Advantages of a Career in Management
- Annual Salary - One of the first items that most people think of as being the major benefit of a management career is the higher annual salary that a manager earns in comparison to other staff members. It is generally true that a manager will make a significant amount more, which is the result of how the marketplace and an organization value management professionals. But higher salaries go along longer hours of work, stress, fatigue, and the responsibility of decision making.
- Absolute Power - Management also wields absolute power in a company organization that is typically answerable only to company ownership, or the board of directors and shareholders. Successful managers also know that even though they may have the authority, the necessity of having staff cooperation and valuing the team's input and skills is part of the equation in the power structure of an organization.
- Status and Prestige - Throughout history, careers in management have been held in high regard, dating back the historical pecking order between nobility and peasants. The status and prestige in the modern business era is probably more reflective, however, of who sits closest to the power in an organization, which is management. This is also because careers in management typically require a college
management degree, which may also translate to more status, prestige, and respect.
Sense of Personal Accomplishment
A career in management brings a sense of accomplishment and a sense of purpose.

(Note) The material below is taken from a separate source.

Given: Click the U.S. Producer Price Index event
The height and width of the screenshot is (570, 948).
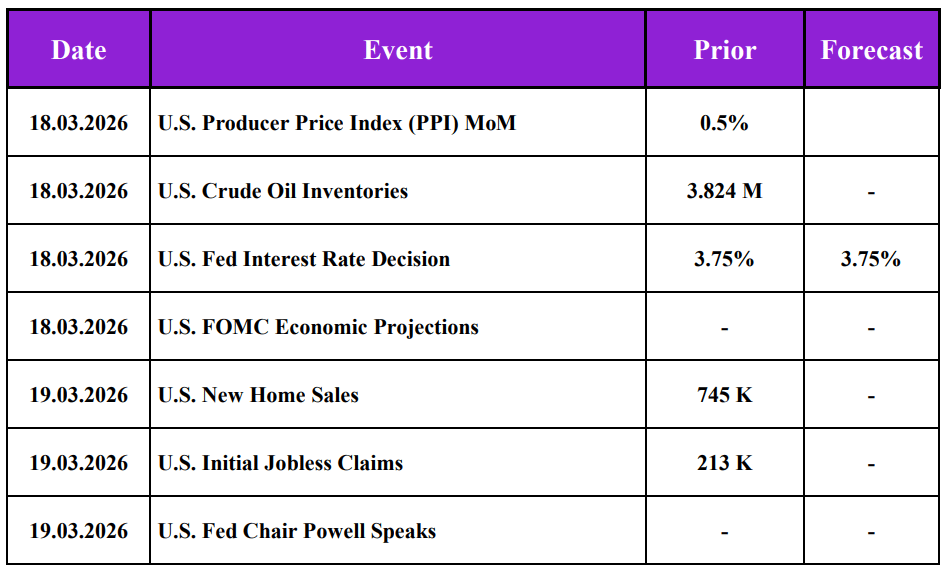Looking at the screenshot, I should [x=337, y=123].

The definition of management is one of leading, in guiding, and working to accomplish a common goal or task. Driving to accomplish something that is tangible is what humans endeavor to do.

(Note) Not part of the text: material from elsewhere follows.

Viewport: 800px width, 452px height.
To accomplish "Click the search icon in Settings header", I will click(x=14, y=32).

Disadvantages of a Career in Management
- Loneliness - The feeling of exhilaration that a manager can feel when winning the big contract also takes the opposite toll when company times are not perceived as being smooth sailing. The title of manager is at the top of the chart, which can be lonely when there is no one to turn to who has equal authority.
- No Immediate Reinforcement - One of the roles of the manager is that of a coach, offering encouragement and empowering the staff in the accomplishment of work. The manager commonly has no coach, or no immediate reinforcement. In other words, no one is encouraging the manager.
- The Buck Stops Here - The old saying “the buck stops here” certainly applies to managers. A successful manager does not blame the office staff but understands the ultimate responsibility for the success of the organization lies in the decisions that he or she made in the process of accomplishing the work at hand.
- Somebody Always Wants Your Job - Office politics are typically played out at management levels, when one manager looks to leap frog the next for the upcoming promotion. It is a management game that has been going on since civilization first began doing business.
- Legal Liabilities - The manager is often the legally and professionally responsible party when a company takes a risk in taking a bank loan or signing off on a decision to launch a new and expensive promotional campaign.
- Financial Restrictions - Although managers have the authority to make many of the decisions with respect to accomplishing work they are often not granted authority in deciding what the fiscal budget will be to accomplish the work. It can be a frustrating dilemma for a manager who must carry out the work without out a voice in setting the budget.